(Collected data entries)
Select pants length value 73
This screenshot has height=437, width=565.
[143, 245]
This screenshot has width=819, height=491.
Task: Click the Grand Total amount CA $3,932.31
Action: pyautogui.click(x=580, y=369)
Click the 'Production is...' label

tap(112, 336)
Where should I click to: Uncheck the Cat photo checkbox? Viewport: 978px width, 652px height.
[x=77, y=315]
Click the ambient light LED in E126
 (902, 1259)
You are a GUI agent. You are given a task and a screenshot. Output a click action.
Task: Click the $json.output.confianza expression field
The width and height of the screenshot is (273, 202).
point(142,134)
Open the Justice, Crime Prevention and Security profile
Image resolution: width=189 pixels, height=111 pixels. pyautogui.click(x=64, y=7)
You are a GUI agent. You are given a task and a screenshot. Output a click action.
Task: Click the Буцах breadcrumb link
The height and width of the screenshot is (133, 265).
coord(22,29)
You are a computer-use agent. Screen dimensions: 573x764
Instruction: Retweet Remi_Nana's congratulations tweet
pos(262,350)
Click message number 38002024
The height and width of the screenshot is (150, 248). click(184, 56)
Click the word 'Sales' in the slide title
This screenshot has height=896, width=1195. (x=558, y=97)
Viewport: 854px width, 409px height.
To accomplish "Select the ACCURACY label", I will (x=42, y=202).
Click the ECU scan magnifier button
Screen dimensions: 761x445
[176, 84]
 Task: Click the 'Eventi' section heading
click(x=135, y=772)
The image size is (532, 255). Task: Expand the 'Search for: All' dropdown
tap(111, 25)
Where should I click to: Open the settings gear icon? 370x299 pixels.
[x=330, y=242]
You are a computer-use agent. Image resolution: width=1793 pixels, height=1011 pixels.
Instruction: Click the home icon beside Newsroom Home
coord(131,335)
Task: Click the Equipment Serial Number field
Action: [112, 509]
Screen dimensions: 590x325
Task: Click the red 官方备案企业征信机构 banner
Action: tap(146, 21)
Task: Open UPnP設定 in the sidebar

#### [Directions for this task]
Transcribe each entry word for word.

#### [Answer space]
Select pants length value 73
This screenshot has height=437, width=565.
[143, 245]
This screenshot has width=819, height=491.
Task: Click the Grand Total amount CA $3,932.31
Action: pyautogui.click(x=580, y=369)
Click the 'Production is...' label

tap(112, 336)
Where should I click to: Uncheck the Cat photo checkbox? Viewport: 978px width, 652px height.
[x=77, y=315]
Click the ambient light LED in E126
 (902, 1259)
You are a GUI agent. You are given a task and a screenshot. Output a click action.
Task: Click the $json.output.confianza expression field
The width and height of the screenshot is (273, 202).
point(142,134)
Open the Justice, Crime Prevention and Security profile
Image resolution: width=189 pixels, height=111 pixels. pyautogui.click(x=64, y=7)
You are a GUI agent. You are given a task and a screenshot. Output a click action.
Task: Click the Буцах breadcrumb link
The height and width of the screenshot is (133, 265).
coord(22,29)
You are a computer-use agent. Screen dimensions: 573x764
Instruction: Retweet Remi_Nana's congratulations tweet
pos(262,350)
Click message number 38002024
The height and width of the screenshot is (150, 248). click(184, 56)
Click the word 'Sales' in the slide title
This screenshot has height=896, width=1195. (x=558, y=97)
Viewport: 854px width, 409px height.
To accomplish "Select the ACCURACY label", I will (x=42, y=202).
Click the ECU scan magnifier button
Screen dimensions: 761x445
[176, 84]
 Task: Click the 'Eventi' section heading
click(x=135, y=772)
The image size is (532, 255). Task: Expand the 'Search for: All' dropdown
tap(111, 25)
Where should I click to: Open the settings gear icon? 370x299 pixels.
[x=330, y=242]
You are a computer-use agent. Image resolution: width=1793 pixels, height=1011 pixels.
Instruction: Click the home icon beside Newsroom Home
coord(131,335)
Task: Click the Equipment Serial Number field
Action: [112, 509]
Screen dimensions: 590x325
Task: Click the red 官方备案企业征信机构 banner
Action: tap(146, 21)
Task: Open UPnP設定 in the sidebar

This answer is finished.